NATO Industry Forum 2014: the Long Way for a Smart Dialogue with Industry
Split, 13 Nov, 2014. – This year the NATO-Industry Forum (NIF 2014) addressed the recognized need for an elevated strategic dialogue between industry and NATO to ensure that the Alliance benefits from the best solutions to military requirements, within expected budget and time constraints, now and in the foreseeable future.
Following the September 2014 NATO Wales Summit, the Forum was an excellent venue to share the updated perspective and priorities given to the Alliance by Heads of States and Governments.
A specific focus this year was dedicated to exploring new ways to provide better Education, Training and Exercises to NATO forces and its Allies. In all strands of capability development, innovation should be welcomed and encouraged, creating new opportunities for industry. For the long-term, NATO has to plan a renewed set of capabilities in order to adjust to new challenges and to best leverage new technologies. In this context, strengthening the transatlantic bond through industrial cooperation will also be discussed.
In summary, according to Joško Klisović, Deputy Foreign Affairs Minister in the opening speech, ” Needles to say, defense industry is of the strategic importance for the ability of the Alliance to perform at its best. Therefore, development of defense industry has to go hand in hand with the needs of the Alliance.
Over the years, the area of military research and development had fused defense and the cutting edge technology, with the civilian sector eventually enjoying the advantages of those innovations. Now, in many areas, the situation has changed. The civilian industry has a unique knowledge and a wealth of expertise on matters like cyber defense, fuel-cell energy, and logistics and so on.
We must find better ways of using public-private partnerships in order to explore the military potential of emerging technologies, and to involve the industry sooner and more closely.”
Finally mr. Ben FitzGerald gave a speech on “Future Warfare, Future Requirements”. Up to years ‘70 “Offset Strategy“ was the driver of Military Capability Development. Today, with budgets shrinking, the commercial sector technological growth, the asymmetric threats created some “disruptive” effects. Tomorrow? The increased speed of information exchange, the growing influence of new power, middle east & Asia, among others are elements that cannot controlled with classical approach. The analysis, the need to address future requirements for the new strategies is mandatory: but who can do it? Classical or Innovative? A change of relations between industry and Administrations can be in support of this? We need to establish and change the strategy , he said, for new business/operational models sustainable: and, as a matter of fact, the changes are more accepted in a crisis period.
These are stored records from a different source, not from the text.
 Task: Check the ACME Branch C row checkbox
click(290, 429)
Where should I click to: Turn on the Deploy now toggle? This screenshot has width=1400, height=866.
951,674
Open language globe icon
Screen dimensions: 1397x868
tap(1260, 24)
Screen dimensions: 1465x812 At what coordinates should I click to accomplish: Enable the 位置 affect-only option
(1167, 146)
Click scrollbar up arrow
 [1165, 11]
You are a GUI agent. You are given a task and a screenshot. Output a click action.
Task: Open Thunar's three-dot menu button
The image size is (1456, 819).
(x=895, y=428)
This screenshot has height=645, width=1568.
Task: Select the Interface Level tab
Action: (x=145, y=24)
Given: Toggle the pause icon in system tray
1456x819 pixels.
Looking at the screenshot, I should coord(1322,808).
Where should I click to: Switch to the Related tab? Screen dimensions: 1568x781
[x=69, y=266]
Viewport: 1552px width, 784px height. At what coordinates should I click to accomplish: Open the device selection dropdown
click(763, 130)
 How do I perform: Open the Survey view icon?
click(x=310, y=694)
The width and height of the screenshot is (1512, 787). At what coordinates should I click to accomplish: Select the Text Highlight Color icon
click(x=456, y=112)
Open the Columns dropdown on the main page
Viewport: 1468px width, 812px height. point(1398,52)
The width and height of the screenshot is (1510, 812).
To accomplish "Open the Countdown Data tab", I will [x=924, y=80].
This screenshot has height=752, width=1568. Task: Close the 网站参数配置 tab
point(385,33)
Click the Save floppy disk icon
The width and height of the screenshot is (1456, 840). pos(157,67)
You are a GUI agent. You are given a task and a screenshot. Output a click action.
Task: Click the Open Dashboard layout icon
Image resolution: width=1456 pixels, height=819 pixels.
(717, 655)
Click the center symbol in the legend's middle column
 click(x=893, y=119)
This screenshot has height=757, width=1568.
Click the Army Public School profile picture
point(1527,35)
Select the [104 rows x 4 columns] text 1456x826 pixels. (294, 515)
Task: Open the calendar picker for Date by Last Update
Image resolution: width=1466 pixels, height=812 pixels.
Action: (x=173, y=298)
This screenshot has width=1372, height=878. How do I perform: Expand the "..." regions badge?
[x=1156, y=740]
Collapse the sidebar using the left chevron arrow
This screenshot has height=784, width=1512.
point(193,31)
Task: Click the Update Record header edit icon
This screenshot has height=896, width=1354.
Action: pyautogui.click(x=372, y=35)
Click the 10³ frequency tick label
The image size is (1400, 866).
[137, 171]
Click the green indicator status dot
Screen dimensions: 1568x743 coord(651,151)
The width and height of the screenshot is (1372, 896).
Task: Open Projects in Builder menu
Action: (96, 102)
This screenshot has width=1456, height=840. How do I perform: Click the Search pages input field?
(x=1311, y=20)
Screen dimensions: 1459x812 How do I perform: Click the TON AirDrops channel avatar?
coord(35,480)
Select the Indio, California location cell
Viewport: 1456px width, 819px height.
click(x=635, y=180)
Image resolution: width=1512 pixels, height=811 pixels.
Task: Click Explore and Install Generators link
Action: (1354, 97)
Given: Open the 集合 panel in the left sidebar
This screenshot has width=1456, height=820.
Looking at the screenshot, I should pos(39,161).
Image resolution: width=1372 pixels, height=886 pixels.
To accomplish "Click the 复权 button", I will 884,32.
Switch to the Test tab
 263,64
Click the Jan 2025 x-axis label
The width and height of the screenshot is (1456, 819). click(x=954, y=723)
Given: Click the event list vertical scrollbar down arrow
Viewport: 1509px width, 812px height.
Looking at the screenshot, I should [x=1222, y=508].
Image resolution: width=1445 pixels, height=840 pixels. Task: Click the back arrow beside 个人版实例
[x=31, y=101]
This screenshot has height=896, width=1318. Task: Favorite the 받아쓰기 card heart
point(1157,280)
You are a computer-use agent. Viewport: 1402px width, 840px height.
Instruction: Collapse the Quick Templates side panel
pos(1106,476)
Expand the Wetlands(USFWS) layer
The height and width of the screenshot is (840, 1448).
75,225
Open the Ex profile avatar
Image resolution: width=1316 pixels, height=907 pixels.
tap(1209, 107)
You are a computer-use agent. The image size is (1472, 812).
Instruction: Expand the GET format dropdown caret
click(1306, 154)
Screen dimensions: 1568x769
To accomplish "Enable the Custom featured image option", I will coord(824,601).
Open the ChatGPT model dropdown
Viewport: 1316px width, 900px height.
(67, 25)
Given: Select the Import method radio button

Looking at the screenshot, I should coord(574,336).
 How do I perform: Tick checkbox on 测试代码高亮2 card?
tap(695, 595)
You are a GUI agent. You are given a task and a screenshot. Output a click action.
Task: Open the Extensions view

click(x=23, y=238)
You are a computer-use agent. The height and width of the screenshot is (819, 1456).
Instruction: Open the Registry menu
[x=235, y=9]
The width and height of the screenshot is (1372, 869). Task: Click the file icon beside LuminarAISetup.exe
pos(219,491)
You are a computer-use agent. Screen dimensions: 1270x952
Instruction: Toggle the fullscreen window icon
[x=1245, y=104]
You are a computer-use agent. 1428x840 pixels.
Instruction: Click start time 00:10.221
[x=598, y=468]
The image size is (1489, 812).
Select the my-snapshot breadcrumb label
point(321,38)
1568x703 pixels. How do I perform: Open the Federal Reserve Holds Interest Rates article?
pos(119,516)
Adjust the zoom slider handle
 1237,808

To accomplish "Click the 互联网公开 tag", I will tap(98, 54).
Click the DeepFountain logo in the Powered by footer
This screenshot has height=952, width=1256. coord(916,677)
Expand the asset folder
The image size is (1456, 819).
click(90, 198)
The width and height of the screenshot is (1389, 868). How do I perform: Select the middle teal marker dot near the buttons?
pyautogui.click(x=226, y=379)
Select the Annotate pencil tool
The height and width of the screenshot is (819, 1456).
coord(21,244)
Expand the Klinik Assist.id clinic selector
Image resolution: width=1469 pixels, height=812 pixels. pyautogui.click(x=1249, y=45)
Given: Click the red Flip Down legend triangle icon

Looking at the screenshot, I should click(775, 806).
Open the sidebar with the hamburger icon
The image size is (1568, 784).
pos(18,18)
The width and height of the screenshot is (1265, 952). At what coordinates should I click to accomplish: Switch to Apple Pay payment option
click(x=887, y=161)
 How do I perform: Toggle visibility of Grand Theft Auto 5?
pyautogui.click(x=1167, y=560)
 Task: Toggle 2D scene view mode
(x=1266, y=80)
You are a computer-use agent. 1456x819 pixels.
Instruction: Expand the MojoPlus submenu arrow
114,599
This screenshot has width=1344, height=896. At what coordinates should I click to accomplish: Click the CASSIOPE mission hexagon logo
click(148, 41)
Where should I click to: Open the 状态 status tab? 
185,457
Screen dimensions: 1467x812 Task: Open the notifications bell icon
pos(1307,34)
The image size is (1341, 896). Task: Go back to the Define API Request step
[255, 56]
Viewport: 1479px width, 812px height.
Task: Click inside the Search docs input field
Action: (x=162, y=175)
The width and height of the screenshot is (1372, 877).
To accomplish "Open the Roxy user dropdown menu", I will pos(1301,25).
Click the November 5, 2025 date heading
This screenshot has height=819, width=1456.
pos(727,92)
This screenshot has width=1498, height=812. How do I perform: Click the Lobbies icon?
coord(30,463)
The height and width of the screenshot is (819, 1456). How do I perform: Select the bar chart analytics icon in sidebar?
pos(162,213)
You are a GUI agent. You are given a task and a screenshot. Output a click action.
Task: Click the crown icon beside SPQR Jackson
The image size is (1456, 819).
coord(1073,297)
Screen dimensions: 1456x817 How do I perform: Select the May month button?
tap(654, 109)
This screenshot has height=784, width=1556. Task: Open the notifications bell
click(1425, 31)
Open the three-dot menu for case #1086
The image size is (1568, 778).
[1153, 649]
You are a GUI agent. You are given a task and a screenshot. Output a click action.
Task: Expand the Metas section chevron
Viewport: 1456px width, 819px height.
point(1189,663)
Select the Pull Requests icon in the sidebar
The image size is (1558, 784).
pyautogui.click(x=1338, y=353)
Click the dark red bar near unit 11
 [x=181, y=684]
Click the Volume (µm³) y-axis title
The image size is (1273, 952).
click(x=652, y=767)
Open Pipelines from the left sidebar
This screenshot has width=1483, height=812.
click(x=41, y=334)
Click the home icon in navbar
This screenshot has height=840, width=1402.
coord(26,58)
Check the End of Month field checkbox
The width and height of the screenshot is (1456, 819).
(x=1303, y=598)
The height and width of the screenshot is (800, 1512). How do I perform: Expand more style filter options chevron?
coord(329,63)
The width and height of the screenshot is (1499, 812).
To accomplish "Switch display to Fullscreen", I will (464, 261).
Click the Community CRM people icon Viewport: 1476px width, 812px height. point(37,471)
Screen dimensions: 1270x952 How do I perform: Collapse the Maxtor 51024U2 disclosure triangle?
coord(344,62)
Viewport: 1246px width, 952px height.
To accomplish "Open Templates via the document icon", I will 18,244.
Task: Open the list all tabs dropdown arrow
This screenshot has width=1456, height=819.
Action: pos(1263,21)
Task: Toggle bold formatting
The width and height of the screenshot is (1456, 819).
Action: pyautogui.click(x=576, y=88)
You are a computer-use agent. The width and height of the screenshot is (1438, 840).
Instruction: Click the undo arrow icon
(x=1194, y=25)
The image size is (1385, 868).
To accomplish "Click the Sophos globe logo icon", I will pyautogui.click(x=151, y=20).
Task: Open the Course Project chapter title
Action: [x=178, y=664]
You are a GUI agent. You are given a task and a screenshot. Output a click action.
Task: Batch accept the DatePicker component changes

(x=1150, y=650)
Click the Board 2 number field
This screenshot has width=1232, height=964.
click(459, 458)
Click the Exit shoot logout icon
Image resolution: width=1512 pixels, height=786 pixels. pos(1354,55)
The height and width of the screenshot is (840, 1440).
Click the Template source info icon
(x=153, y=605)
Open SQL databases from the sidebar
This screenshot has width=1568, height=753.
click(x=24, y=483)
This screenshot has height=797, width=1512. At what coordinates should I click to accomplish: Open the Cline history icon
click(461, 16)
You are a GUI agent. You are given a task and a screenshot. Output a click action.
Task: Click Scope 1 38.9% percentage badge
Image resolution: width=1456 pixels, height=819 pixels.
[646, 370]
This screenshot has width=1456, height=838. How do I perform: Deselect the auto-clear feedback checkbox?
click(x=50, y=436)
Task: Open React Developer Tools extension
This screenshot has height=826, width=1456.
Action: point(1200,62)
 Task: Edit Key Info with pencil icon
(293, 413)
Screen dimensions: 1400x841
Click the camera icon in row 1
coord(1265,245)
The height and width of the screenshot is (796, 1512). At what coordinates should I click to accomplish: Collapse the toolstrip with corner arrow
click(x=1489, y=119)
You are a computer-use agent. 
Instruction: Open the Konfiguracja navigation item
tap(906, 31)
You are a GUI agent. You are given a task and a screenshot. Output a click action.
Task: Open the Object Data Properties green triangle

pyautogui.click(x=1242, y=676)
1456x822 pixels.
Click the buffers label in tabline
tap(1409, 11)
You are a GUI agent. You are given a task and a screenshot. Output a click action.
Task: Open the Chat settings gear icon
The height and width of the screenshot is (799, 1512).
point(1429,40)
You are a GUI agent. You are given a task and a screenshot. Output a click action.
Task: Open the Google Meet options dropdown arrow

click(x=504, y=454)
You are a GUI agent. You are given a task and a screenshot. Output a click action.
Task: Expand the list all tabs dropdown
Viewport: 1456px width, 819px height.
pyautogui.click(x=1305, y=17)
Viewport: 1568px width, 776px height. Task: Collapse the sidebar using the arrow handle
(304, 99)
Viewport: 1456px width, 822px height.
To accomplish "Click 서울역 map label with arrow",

Reinforced by the Framework for NATO Industry Engagement, NATO is engaged in a smart and open dialogue with Industry. The NATO-Industry Forum is a milestone where the relationship between NATO and Industry will be discussed, challenged and fed with insights and ideas.
Ten years ago the process started with the ACT Industry Day named “NATO Transformation, Partnership with Industry”, today, Gen. Palomeros, ACT, said, we start to have the tools to work the process. I see – he concluded – 2015 a very crucial year to progress and achieve good results”.